Although she was awake, her mind still wandered in memories through her dream, from the chrysanthemum blossoms to the sound of the water, the roasted pheasants, and then Jesus Christ. However, as it grew lighter on the bed, insolent reality and the fact that she had crawled into her rattan bed with a peculiar foreigner the previous night, began to trample on the pleasant dreamlike sensations she had been experiencing.
“If I’ve infected him with my illness . . .”
Chin-hua’s feelings were clouded by that thought, and she felt she couldn’t bear to gaze at his face once again this morning. Even more unbearable was the thought of never again looking on his dear tanned face now that she was awake. After some hesitation she timidly opened her eyes and looked across the bed, which was now bathed in bright light. But to her surprise, other than her own self covered by the blanket, there was no sign of the man who had looked so much like the Jesus on her crucifix.
“I wonder if that, too, was a dream?”
She threw off the dusty blanket as she sat up in bed. She rubbed her eyes with both hands, lifted the bulky curtains, and cast her still sullen gaze into the room.

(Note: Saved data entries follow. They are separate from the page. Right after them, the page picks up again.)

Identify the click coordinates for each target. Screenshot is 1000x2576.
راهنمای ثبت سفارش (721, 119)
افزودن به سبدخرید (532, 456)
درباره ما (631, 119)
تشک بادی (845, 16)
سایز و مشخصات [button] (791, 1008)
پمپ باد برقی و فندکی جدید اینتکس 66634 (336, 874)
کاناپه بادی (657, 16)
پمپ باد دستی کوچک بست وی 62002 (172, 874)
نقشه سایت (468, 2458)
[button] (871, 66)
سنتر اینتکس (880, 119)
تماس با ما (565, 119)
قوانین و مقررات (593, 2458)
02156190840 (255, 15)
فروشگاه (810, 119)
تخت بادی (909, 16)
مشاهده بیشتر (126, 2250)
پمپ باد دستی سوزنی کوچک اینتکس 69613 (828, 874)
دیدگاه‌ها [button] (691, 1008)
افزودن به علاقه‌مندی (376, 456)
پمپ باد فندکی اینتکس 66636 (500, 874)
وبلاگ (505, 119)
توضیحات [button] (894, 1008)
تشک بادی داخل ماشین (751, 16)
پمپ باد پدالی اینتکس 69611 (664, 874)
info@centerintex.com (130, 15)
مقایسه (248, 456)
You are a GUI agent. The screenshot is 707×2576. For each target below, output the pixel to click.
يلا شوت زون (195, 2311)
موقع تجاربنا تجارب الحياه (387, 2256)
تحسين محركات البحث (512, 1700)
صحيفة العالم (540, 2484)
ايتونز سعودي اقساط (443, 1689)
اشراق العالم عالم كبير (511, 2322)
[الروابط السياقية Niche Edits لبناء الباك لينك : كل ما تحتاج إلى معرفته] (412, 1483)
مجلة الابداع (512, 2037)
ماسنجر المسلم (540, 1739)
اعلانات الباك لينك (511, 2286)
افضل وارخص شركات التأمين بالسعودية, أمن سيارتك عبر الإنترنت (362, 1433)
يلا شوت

The room revealed the contours of each of its contents with cruel clarity. The old table, the extinguished lamp, the chairs—one lying on the floor, the other facing the wall—everything just as it had been the previous night. But there was something else—amid the melon seeds scattered on the table, the tiny brass crucifix glistened in the light. Blinking her eyes as they adjusted to the light, Chin-hua looked absently around the room, still stretched coldly on her side atop the tousled bed.
“Then it wasn’t a dream.” As she muttered the words, she wondered where the foreigner might have gone. Of course, it took no thought at all to assume that he must have slipped out of her room while she was still sleeping. But to think that the man who had caressed her so ardently had left without a word of parting was to her not so much unbelievable as something she could not bear to believe. And she had even forgotten to claim the promised ten dollars from this questionable foreigner.
“Or did he really leave me?”
Her heart still heavy, she began to put on the black silk jacket she had earlier flung onto the blanket. But suddenly she stopped the movement of her hands, and in that very moment a vibrant rosy coloration swept across her face. Was it because she had heard the footsteps of that peculiar foreigner outside her painted door? Or was it because the intoxicated smell of the man that had seeped into her pillow and blanket had happened to call up an embarrassing memory of the previous night? No: in that instant, Chin-hua realized that a miracle that had taken place in her body had completely cured the malignant syphilis from which she had suffered.
“Then he was Lord Jesus!”
Still wearing only her undergarments, she tumbled out of the bed and knelt on the cold stone floor to offer up an earnest prayer, just as had the beautiful Mary Magdalene who spoke to the risen Lord. . . .
3
One night in the spring of the following year, the young Japanese traveler who had once visited Sung Chin-hua again sat across the table from her beneath the dim lamp.
“You’ve still got that crucifix!” When he teased her that night, she suddenly grew serious and began telling him the strange story of how Jesus, who had come down to Nanking for one night, had healed her affliction.
As he listened to her tale, the young Japanese traveler’s thoughts ran as follows:
I know that foreigner. He’s a mixed-blood, half Japanese and half American. His name was something like George Murray. He bragged to a friend of mine who’s a correspondent for Reuters that he’d paid for a night with a Christian whore in Nanking and that he’d slipped away while she was peacefully sleeping. The last time I came here he was staying in the same hotel, so I remember what his face looked like. He claimed he was a reporter for an English-language newspaper, but he was a perverse fellow, not at all in keeping with his good looks. Maybe it was being infected with this woman’s disease that ultimately made him go mad from a nasty case of syphilis. But even now this woman believes that this contemptible half-breed was Jesus Christ. Should I enlighten her? Or should I say nothing and leave her forever to dreams that are no better than an old European legend . . . ?
When Chin-hua finished her story, he lit a match as though he had just remembered to do so and began puffing on a smelly cigar. Then with deliberate zeal he posed the ultimate question: “Really? How unusual! But . . . but have you never been sick since then?”
“No. Not once,” Chin-hua answered without any hesitation, her face glowing as she crunched on the melon seeds in her mouth.
ARISHIMA TAKEO
Arishima Takeo (1878–1923) received a complex educational and cultural upbringing, during which he developed a considerable enthusiasm for the Bible and the works of Tolstoy. In his later years, these commitments helped him develop his personal stance as a novelist and critic, which might be described as a dignified humanism. Involved in various idealistic endeavors, Arishima remains, as does Akutagawa Ryūnosuke, a powerful symbol of the emotional and political difficulties faced by artists and intellectuals during these difficult years. “The Clock that Does Not Move” (Ugokanu tokei), written in 1918, is one of Arishima’s most celebrated shorter pieces.
THE CLOCK THAT DOES NOT MOVE (UGOKANU TOKEI)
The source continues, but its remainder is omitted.